My point as well was that in order to fund developers at the Eclipse Foundation, it's going to take a lot of money.  I don't think some people have been appreciating the scale of it, so the lousy idea of taxing committers hopefully illustrates that the amount of money required for even a token effort is not going to be easy to get, regardless of the source.  You can't just wave a magic wand and say "we'll ask people to donate it!"  Half a million dollars is a LOT of money.

Is there a viable way to raise the money on a recurring basis?  I honestly don't know.  I'm open to suggestions.

1 comment:

Scott Lewis said...

Hi Chris,

Like Andrew Eisenberg's comment on your posting, I agree it's obviously bad to tax *committers*, but IMHO that doesn't mean that *some* taxation of corp members is necessarily a poor choice to deal with this problem.

In your response to Andrew's comment, you question whether member companies are willing to pay more money to EF. Fair enough...but I think it makes sense to at least discuss this assumption that member corps can't/wouldn't contribute more to Eclipse.

First, I think there is good reason to suspect that at least some member companies would be willing to spend more money on Eclipse...if people would be willing to actually face this maintenance problem (tragedy) rather than ignoring it.

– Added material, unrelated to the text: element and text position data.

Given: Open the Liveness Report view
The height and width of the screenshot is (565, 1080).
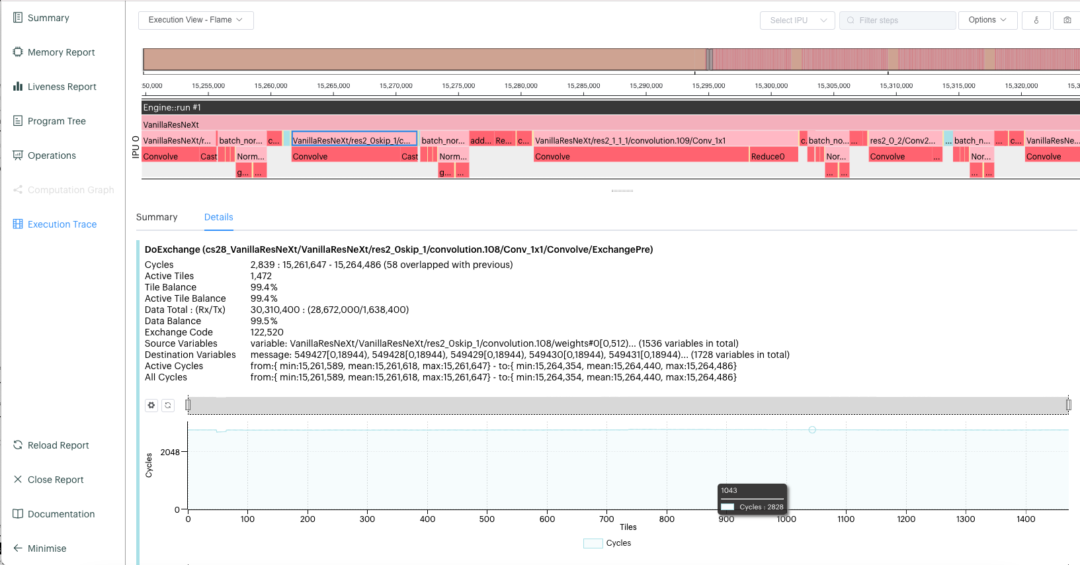Looking at the screenshot, I should coord(62,87).
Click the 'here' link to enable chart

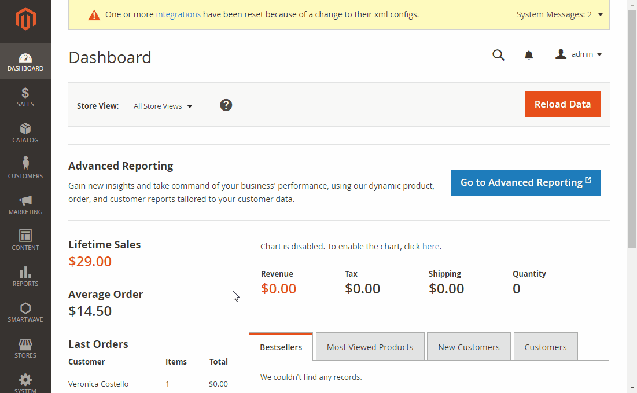430,247
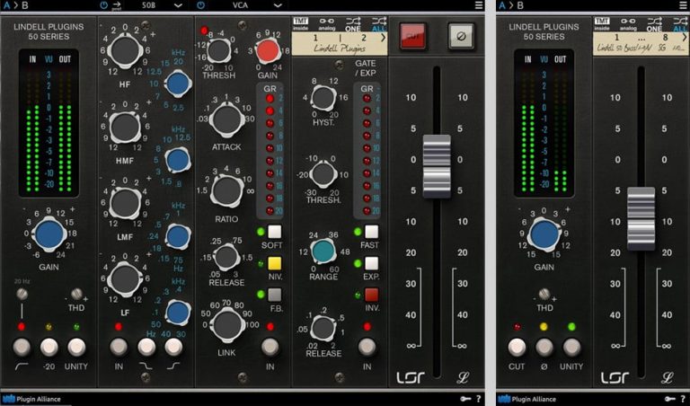
Task: Click the EQ power icon beside 50B
Action: (104, 5)
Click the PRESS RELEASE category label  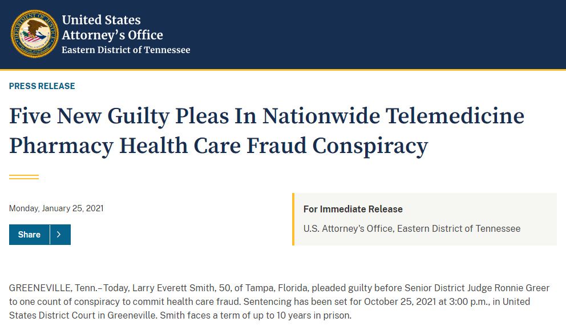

Particularly if the connection between their support of EF/Eclipse and the prevention (or rather slowing) of the Eclipse degradation can be made more clear to member corps. I don't think that some member corps are acting responsibly. For example...several strategic members (not IBM) may pay their dues, but they decidedly don't provide 8 full-time committers as originally in the bylaws. Further, even if they *do* provide 8 full-time committers, these committers generally work on *their project only* rather than contributing to the work needs of existing/infrastructure projects.

Also...it's not necessarily the case that members would have to pay more. Perhaps rather than spending as much money on things like: EF marketing/promotion of member-owned projects, EF IP work...and other things that EF dues current go for...these dues could be explicitly redirected toward maintaining the 'commons'.